Que vous inspire la nomination de Bruno Roger-Petit comme porte-parole de l’Élysée?

– En France, il y a toujours eu un mélange entre politique et journalisme. À la différence des pays anglo-saxons qui séparent faits et commentaires, investigation et prise de position, nous avons une tendance à tout mélanger, avec des journalistes qui veulent faire de la politique sans la légitimité des urnes et des politiques plus à l’aise dans le commentaire que l’action politique. Je suis contre cette pratique, qui jette la suspicion sur tout le monde, rend tous les journalistes suspects de parti-pris et donne aux politiques une image de saltimbanques. Chacun à sa place et la démocratie sera bien gardée !

 

Le journaliste britannique Jon Snow a récemment déclaré que sa profession était une « élite déconnectée » de la population. Pour Christophe Barbier, « se confronter au terrain pollue l’esprit« . Vous avez travaillé dans un média « ancré » ; en quoi le contact avec le terrain et les lecteurs responsabilise?

– J’ai la chance d’avoir fait de nombreuses années de locale, dans une demi-douzaine de villes, avant de travailler au service économique et social et à la politique, ce qui permet de ne pas se faire « balader » par les arguments des uns et des autres. J’ai dirigé le service politique pendant sept ans au siège avant de partir à Paris, où j’ai été journaliste parlementaire puis éditorialiste.

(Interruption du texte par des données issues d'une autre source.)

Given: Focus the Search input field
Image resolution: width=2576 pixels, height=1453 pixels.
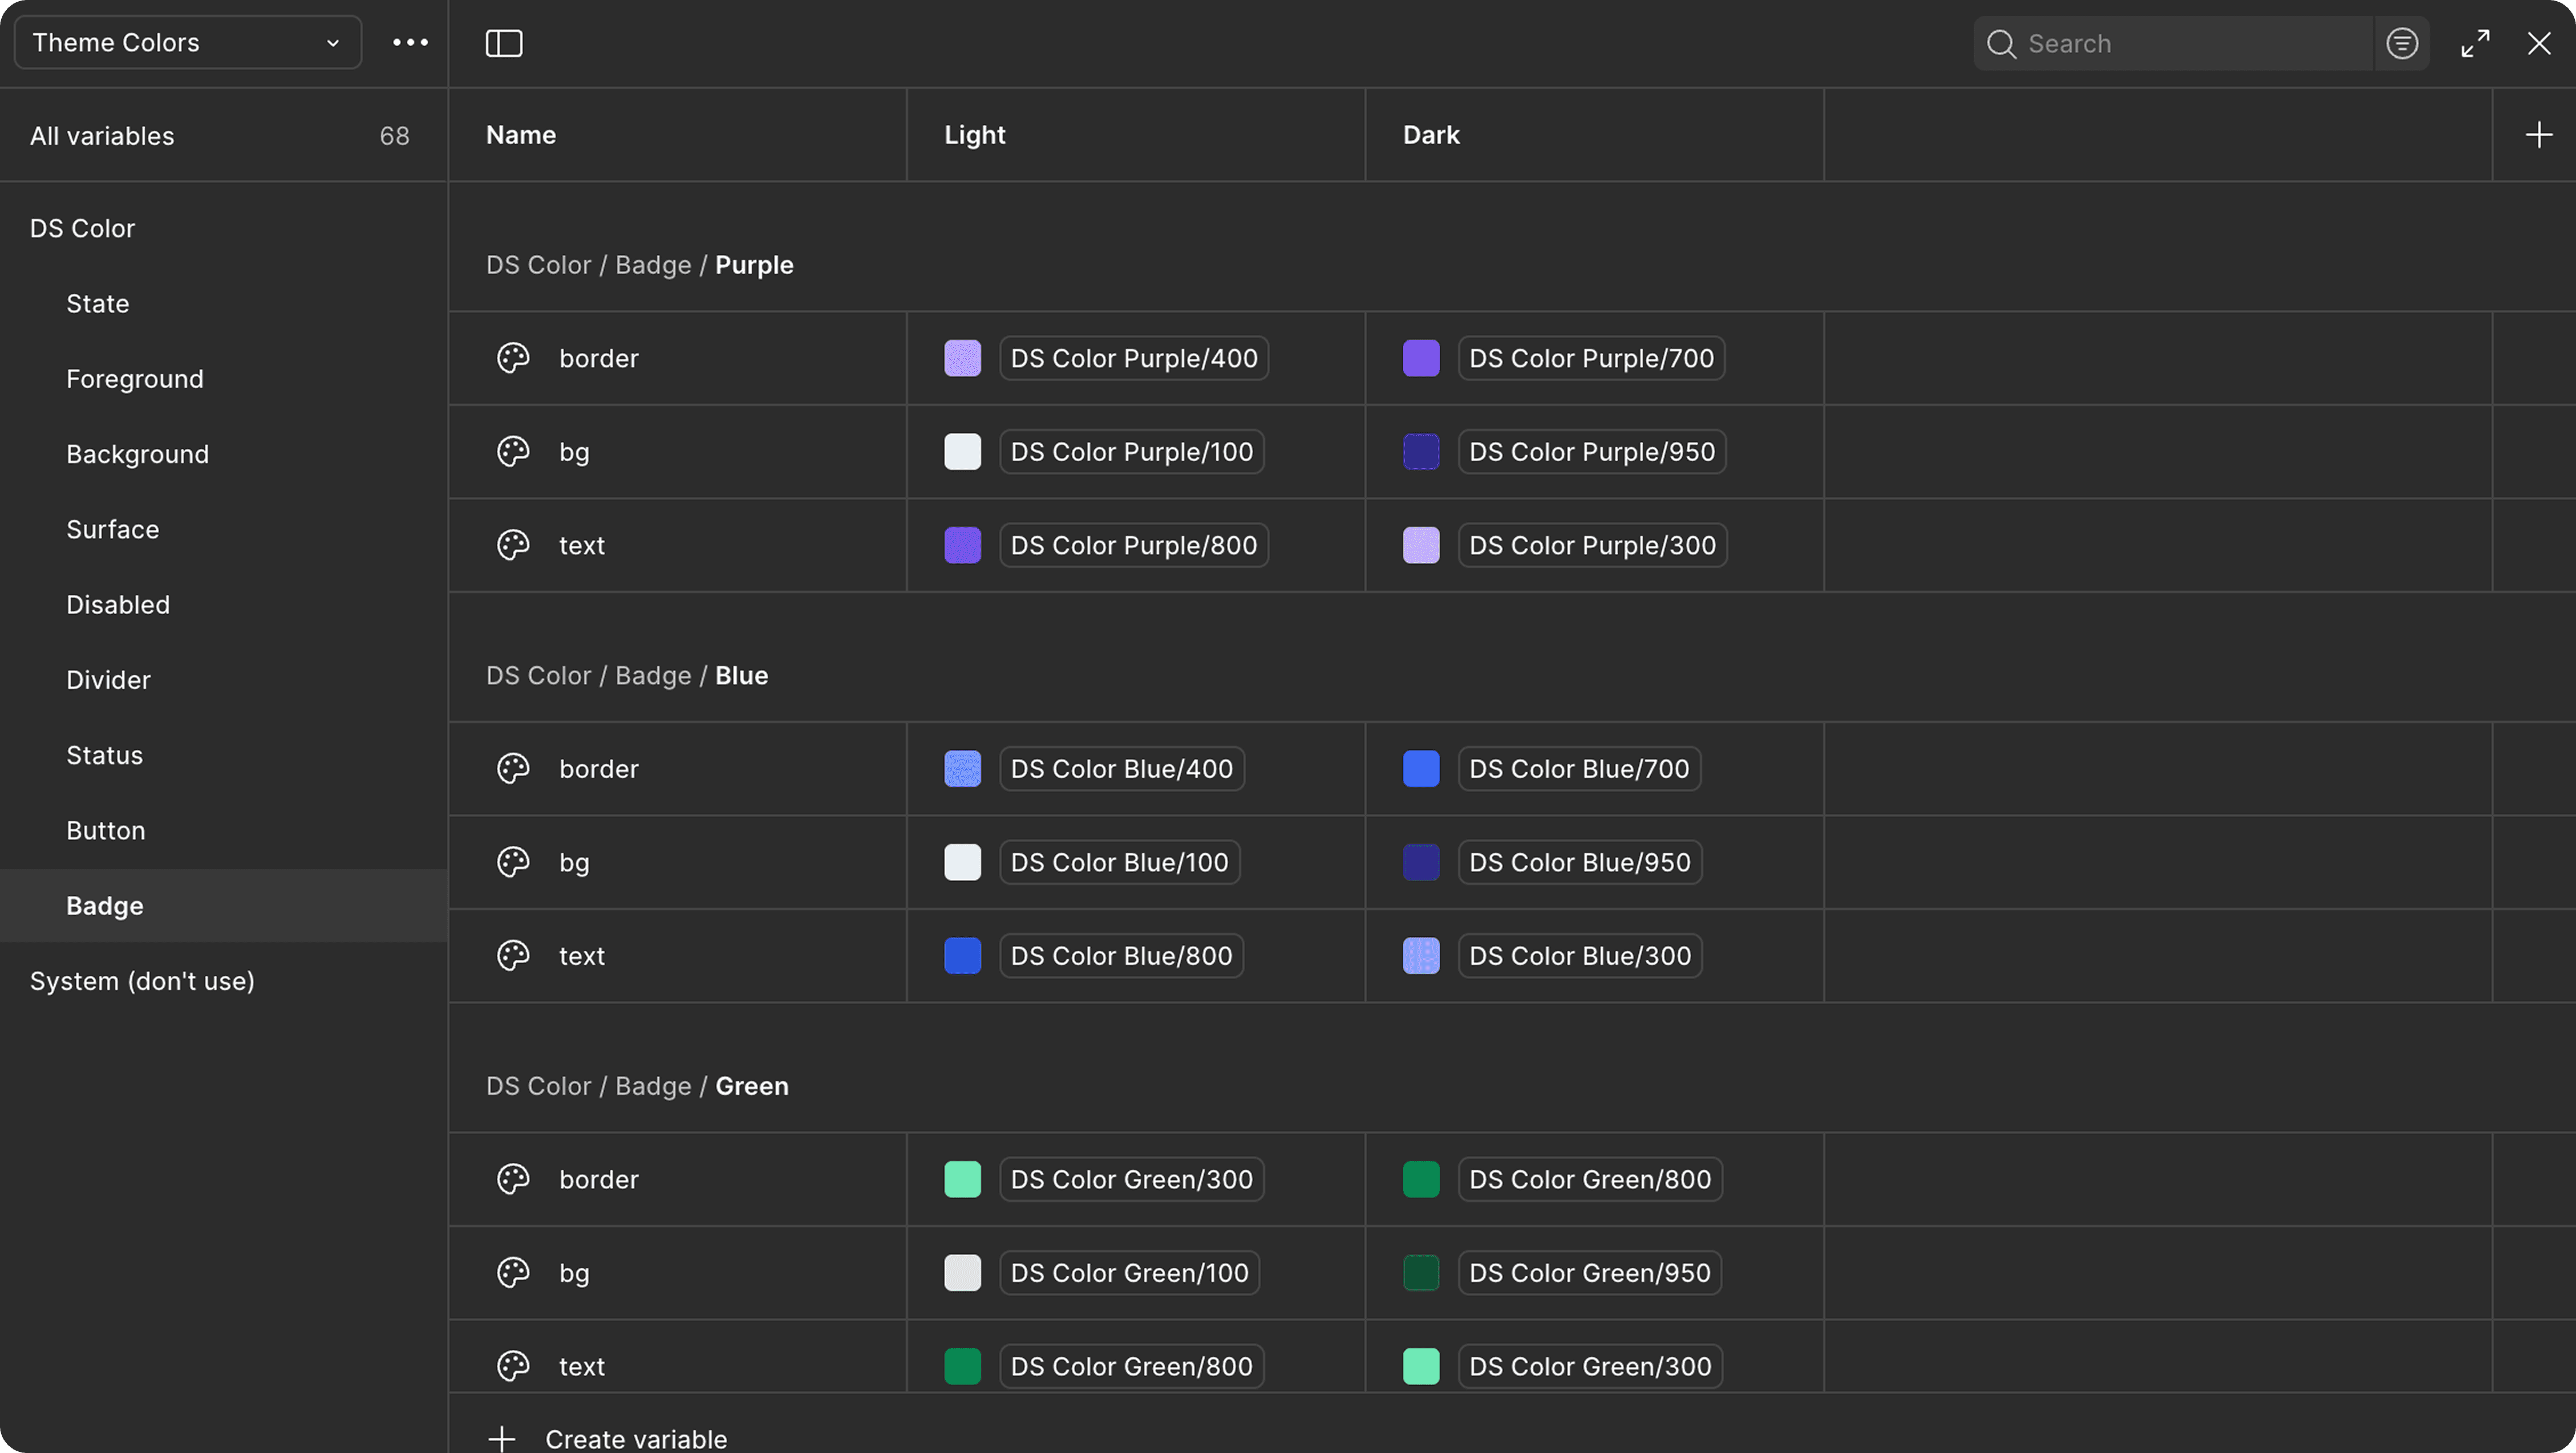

Pour moi, le journalisme hors-sol, c’est la mort du journalisme. Les journalistes qui participent aux débats de salon, non seulement ne rencontrent jamais de lecteurs, mais ne fréquentent même pas les couloirs du Parlement, les débats dans l’Hémicycle, les journées parlementaires ou les universités d’été. Ils méprisent la presse régionale, dont la proximité avec le lectorat constitue la première exigence professionnelle. Dire que « le terrain pollue l’esprit », c’est refuser que la réalité ne se conforme pas à votre lecture du monde et mépriser ceux pour qui on travaille. Mais cette déconnexion du terrain vaut aussi pour un certain nombre d’élus nationaux. Mais si élus et journalistes sont en dehors des réalités, il ne faut pas s’étonner de la montée des « anti-système ».

Ce constat de déconnexion et de porosité médias-politique vaut-il aussi en région?

– La locale est l’école la plus exigeante parce qu’elle vous confronte chaque jour et immédiatement à vos donneurs d’information et à vos lecteurs ou auditeurs. Cette proximité tranche avec un journalisme qui est trop souvent un journalisme de centre-ville, par opposition aux périphéries ; pour gens inclus, par opposition aux catégories défavorisées ; et institutionnel, par opposition à tout ce qui relève du participatif.

Le journalisme de locale échappe partiellement à un problème plus général des rédactions nationales : l’organisation des rédactions par spécialités ou par lieu (l’Assemblée, le Sénat, le PS, LR…), qui nourrit la connivence et empêche la confrontation éclairante entre les points de vue.